> _YOUR ASSIGNMENT_
Your answer must be an exact copy of every record below.

--------

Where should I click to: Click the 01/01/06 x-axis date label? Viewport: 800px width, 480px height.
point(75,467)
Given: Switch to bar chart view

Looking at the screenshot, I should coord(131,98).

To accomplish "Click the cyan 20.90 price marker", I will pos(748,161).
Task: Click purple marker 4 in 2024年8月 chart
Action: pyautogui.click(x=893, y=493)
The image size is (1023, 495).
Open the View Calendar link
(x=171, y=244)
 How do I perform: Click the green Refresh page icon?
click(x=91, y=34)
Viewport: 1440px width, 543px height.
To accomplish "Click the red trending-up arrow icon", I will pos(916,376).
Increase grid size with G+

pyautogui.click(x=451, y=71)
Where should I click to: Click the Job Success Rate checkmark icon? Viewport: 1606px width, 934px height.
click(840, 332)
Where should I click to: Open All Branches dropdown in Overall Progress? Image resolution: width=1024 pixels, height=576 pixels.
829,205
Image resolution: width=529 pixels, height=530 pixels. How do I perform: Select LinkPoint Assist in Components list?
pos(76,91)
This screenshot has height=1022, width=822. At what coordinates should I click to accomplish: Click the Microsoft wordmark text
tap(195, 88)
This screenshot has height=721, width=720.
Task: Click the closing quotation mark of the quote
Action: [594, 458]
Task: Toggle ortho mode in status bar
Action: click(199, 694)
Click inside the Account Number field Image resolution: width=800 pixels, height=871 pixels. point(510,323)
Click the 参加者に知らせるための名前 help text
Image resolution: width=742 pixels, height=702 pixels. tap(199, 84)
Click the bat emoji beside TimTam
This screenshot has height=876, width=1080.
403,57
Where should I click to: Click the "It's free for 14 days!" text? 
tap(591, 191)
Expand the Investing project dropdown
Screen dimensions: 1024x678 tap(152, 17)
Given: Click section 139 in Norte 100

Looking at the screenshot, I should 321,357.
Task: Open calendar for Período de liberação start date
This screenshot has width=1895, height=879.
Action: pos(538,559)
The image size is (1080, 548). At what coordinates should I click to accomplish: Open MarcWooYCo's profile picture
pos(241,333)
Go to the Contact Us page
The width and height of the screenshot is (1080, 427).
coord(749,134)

--------

> _EXERCISE SOLUTION_
Where should I click to: Click the 01/01/06 x-axis date label? Viewport: 800px width, 480px height.
point(75,467)
Given: Switch to bar chart view

Looking at the screenshot, I should coord(131,98).

To accomplish "Click the cyan 20.90 price marker", I will pos(748,161).
Task: Click purple marker 4 in 2024年8月 chart
Action: pyautogui.click(x=893, y=493)
The image size is (1023, 495).
Open the View Calendar link
(x=171, y=244)
 How do I perform: Click the green Refresh page icon?
click(x=91, y=34)
Viewport: 1440px width, 543px height.
To accomplish "Click the red trending-up arrow icon", I will pos(916,376).
Increase grid size with G+

pyautogui.click(x=451, y=71)
Where should I click to: Click the Job Success Rate checkmark icon? Viewport: 1606px width, 934px height.
click(840, 332)
Where should I click to: Open All Branches dropdown in Overall Progress? Image resolution: width=1024 pixels, height=576 pixels.
829,205
Image resolution: width=529 pixels, height=530 pixels. How do I perform: Select LinkPoint Assist in Components list?
pos(76,91)
This screenshot has height=1022, width=822. At what coordinates should I click to accomplish: Click the Microsoft wordmark text
tap(195, 88)
This screenshot has height=721, width=720.
Task: Click the closing quotation mark of the quote
Action: [594, 458]
Task: Toggle ortho mode in status bar
Action: click(199, 694)
Click inside the Account Number field Image resolution: width=800 pixels, height=871 pixels. point(510,323)
Click the 参加者に知らせるための名前 help text
Image resolution: width=742 pixels, height=702 pixels. tap(199, 84)
Click the bat emoji beside TimTam
This screenshot has height=876, width=1080.
403,57
Where should I click to: Click the "It's free for 14 days!" text? 
tap(591, 191)
Expand the Investing project dropdown
Screen dimensions: 1024x678 tap(152, 17)
Given: Click section 139 in Norte 100

Looking at the screenshot, I should 321,357.
Task: Open calendar for Período de liberação start date
This screenshot has width=1895, height=879.
Action: pos(538,559)
The image size is (1080, 548). At what coordinates should I click to accomplish: Open MarcWooYCo's profile picture
pos(241,333)
Go to the Contact Us page
The width and height of the screenshot is (1080, 427).
coord(749,134)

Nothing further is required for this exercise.